▶ **ФРАГМЕНТ ДОКУМЕНТА**:
___

Клаузевиц и войны XIX столетия
Клаузевиц начал писать свой трактат «О войне» в 1816 году, спустя год после окончания Наполеоновских войн. В этих войнах он участвовал на проигравшей стороне, побывал в плену, и пережитое им оказало на книгу глубокое влияние. Наполеоновские войны стали первым примером народной войны. В 1793 году Наполеон ввел воинскую обязанность, levée en masse, и в 1794 году у него был уже 1 миллион 169 тысяч человек под ружьем — крупнейшая когда-либо созданная в Европе военная сила.
Центральный тезис трактата «О войне», особенно первой главы, единственной, которую Клаузевиц считал завершенной, состоит в том, что война тяготеет к крайностям. Война — это социальная деятельность, в которой примиряются разные стремления или эмоции: рассудок, случай и стратегия, а также страсть, которые можно связать соответственно с государством или политическими лидерами, армией или генералами и народными массами. Из этой тройственной картины войны Клаузевиц вывел свою концепцию абсолютной войны. Лучше всего интерпретировать абсолютную войну как гегельянское абстрактное или идеальное понятие, это внутреннее стремление войны, которое может быть выведено из логики трех разных стремлений. Оно имеет собственное существование, которое состоит с эмпирическими реалиями в отношении напряженности.

___

▶ **ИСХОДНЫЕ ДАННЫЕ**:
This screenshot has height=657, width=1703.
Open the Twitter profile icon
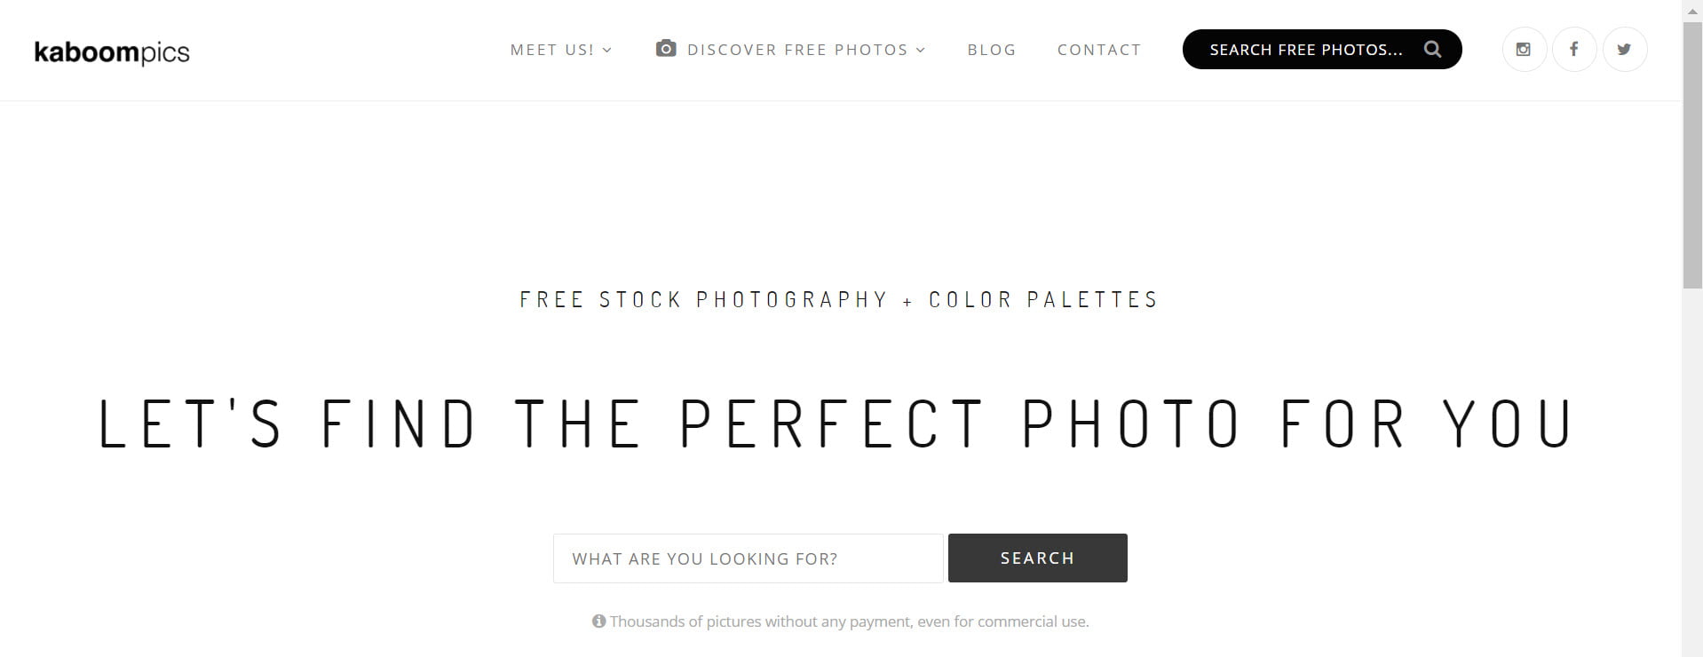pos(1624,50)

___

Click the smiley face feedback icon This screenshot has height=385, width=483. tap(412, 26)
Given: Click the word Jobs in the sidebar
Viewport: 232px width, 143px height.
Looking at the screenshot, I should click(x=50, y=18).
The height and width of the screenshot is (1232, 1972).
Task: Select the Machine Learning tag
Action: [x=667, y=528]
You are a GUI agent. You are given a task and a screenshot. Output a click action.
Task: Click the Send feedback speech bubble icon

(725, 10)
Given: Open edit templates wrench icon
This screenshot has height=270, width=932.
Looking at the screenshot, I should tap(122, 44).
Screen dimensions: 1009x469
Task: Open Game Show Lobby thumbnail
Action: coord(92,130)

___

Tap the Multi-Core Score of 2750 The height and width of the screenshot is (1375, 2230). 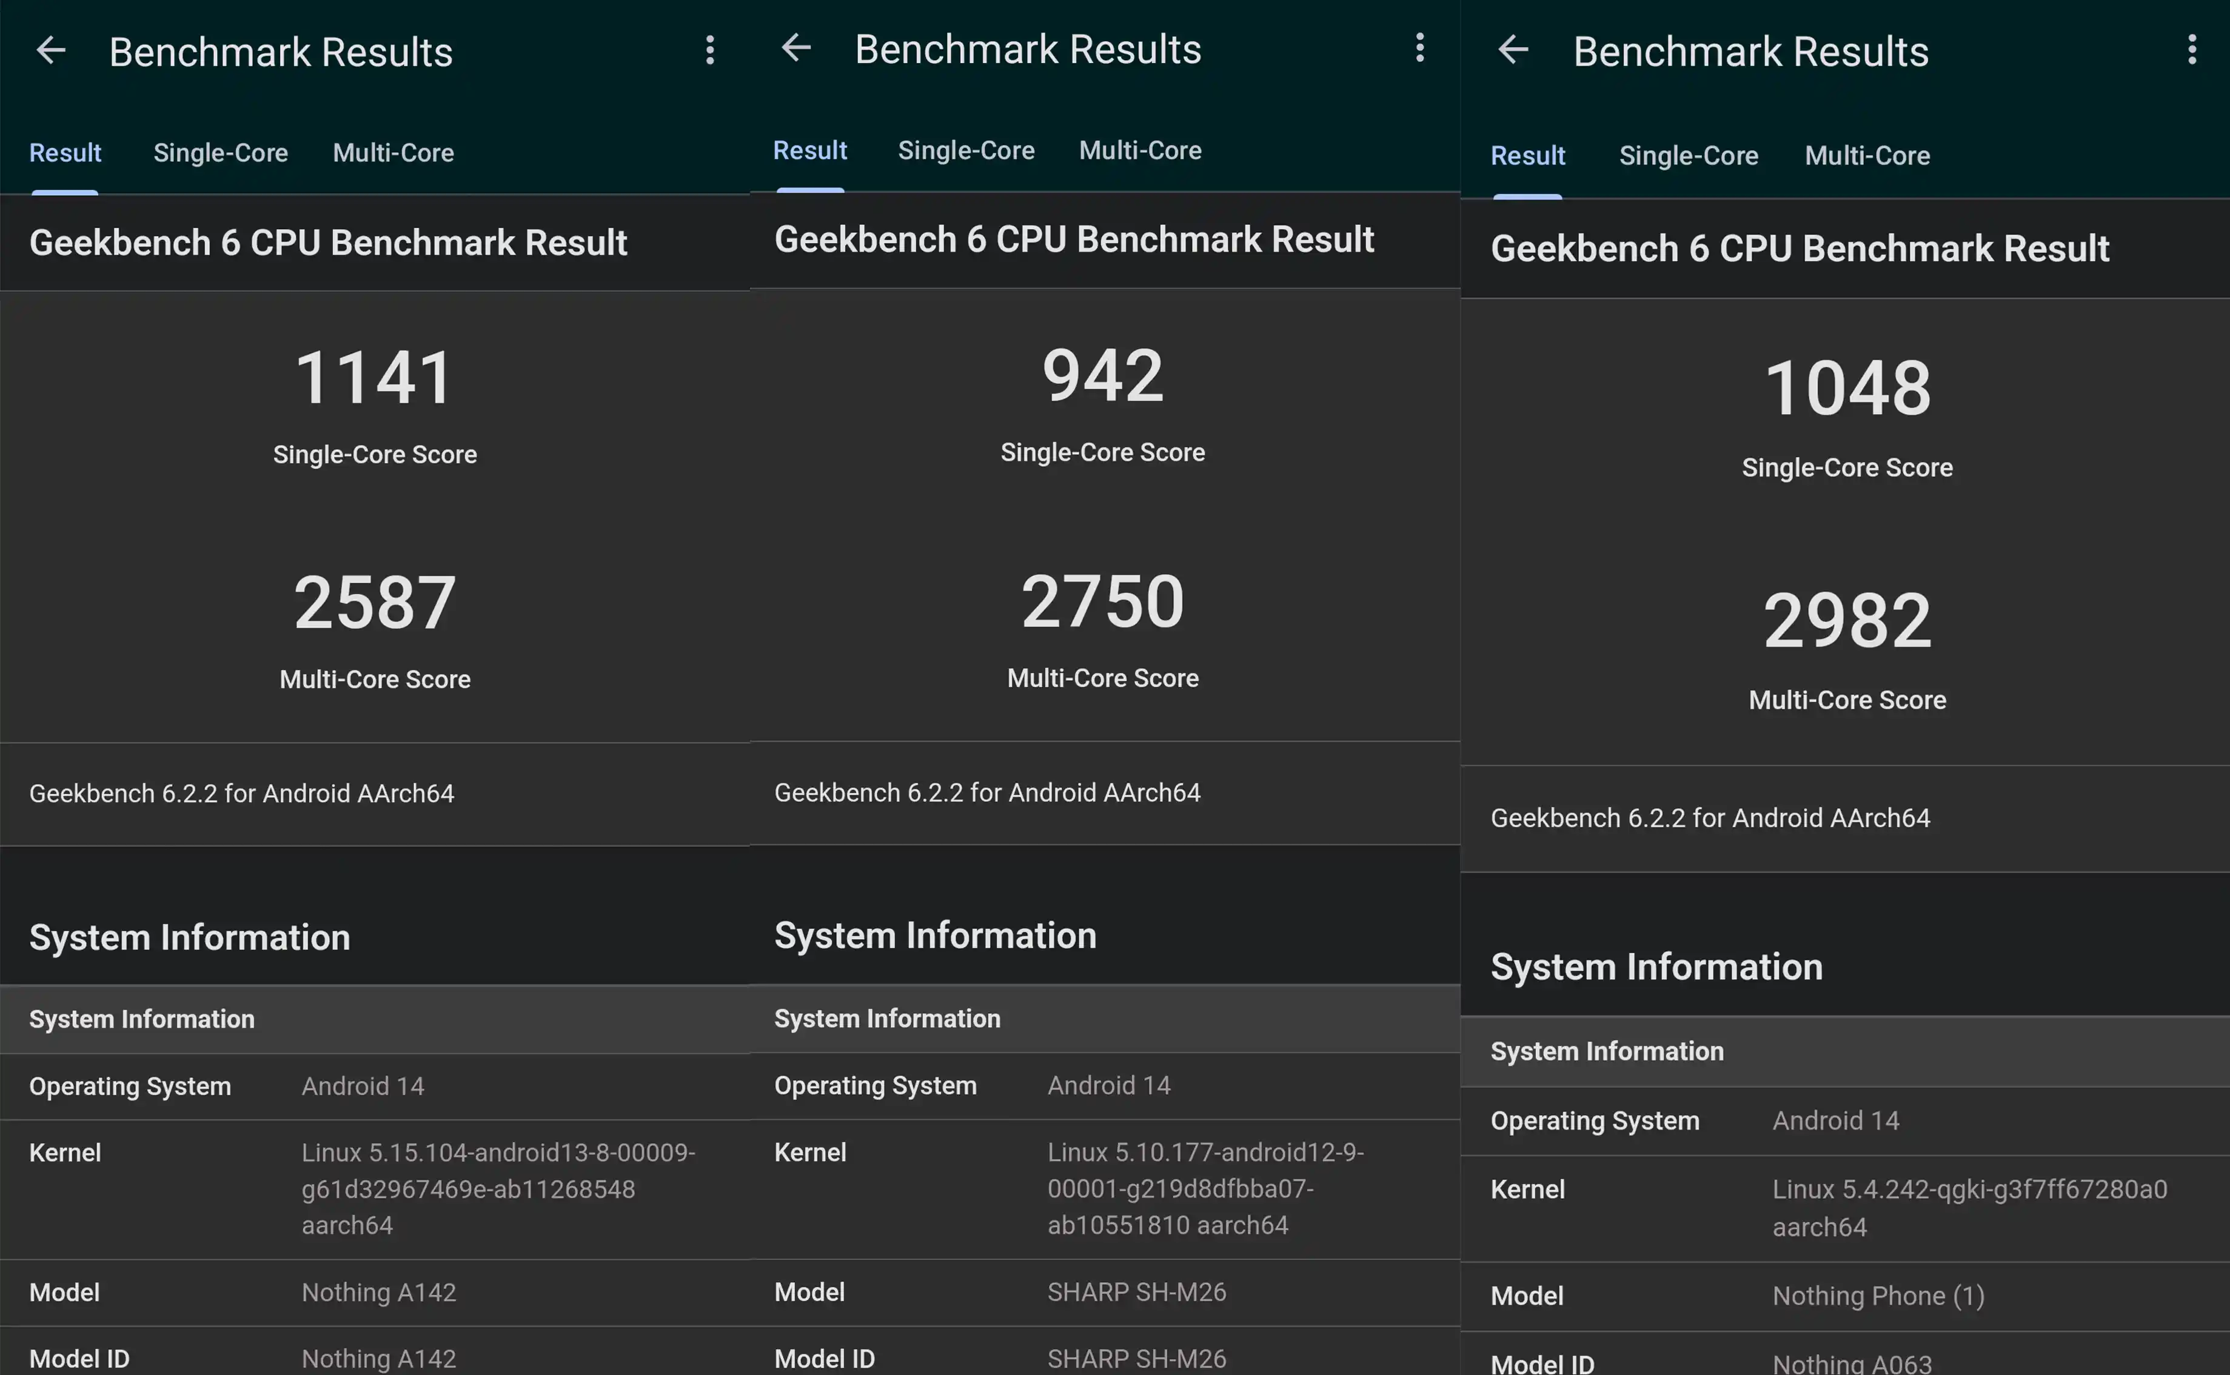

___

▶ **ПОСТАВЛЕННОЕ ЗАДАНИЕ**:
Продолжите текст о Клаузевице и войнах XIX столетия, начав сразу после его последнего предложения.

▶ **РЕЗУЛЬТАТ ЗАДАНИЯ**:
Эта логика получила выражение в терминах трех «взаимодействий». На политическом (или рассудочном) уровне государство, стремясь реализовать свои намерения, всегда сталкивается с сопротивлением, а следовательно, должно действовать жестче. На военном уровне цель должна состоять в разоружении противника ради реализации политического намерения, в противном случае всегда остается опасность контратаки. И наконец, сила воли зависит от чувств и настроений народных масс. Война выпускает на волю страсть и вражду, которые могут оказаться неконтролируемыми. С точки зрения Клаузевица, война — это рассудочная деятельность, даже если на службу ей призваны эмоции и настроения. В этом смысле война — это также и нововременная деятельность, основывающаяся на секулярных соображениях и не ограниченная запретами, исток которых лежит в области дорациональных представлений о мире.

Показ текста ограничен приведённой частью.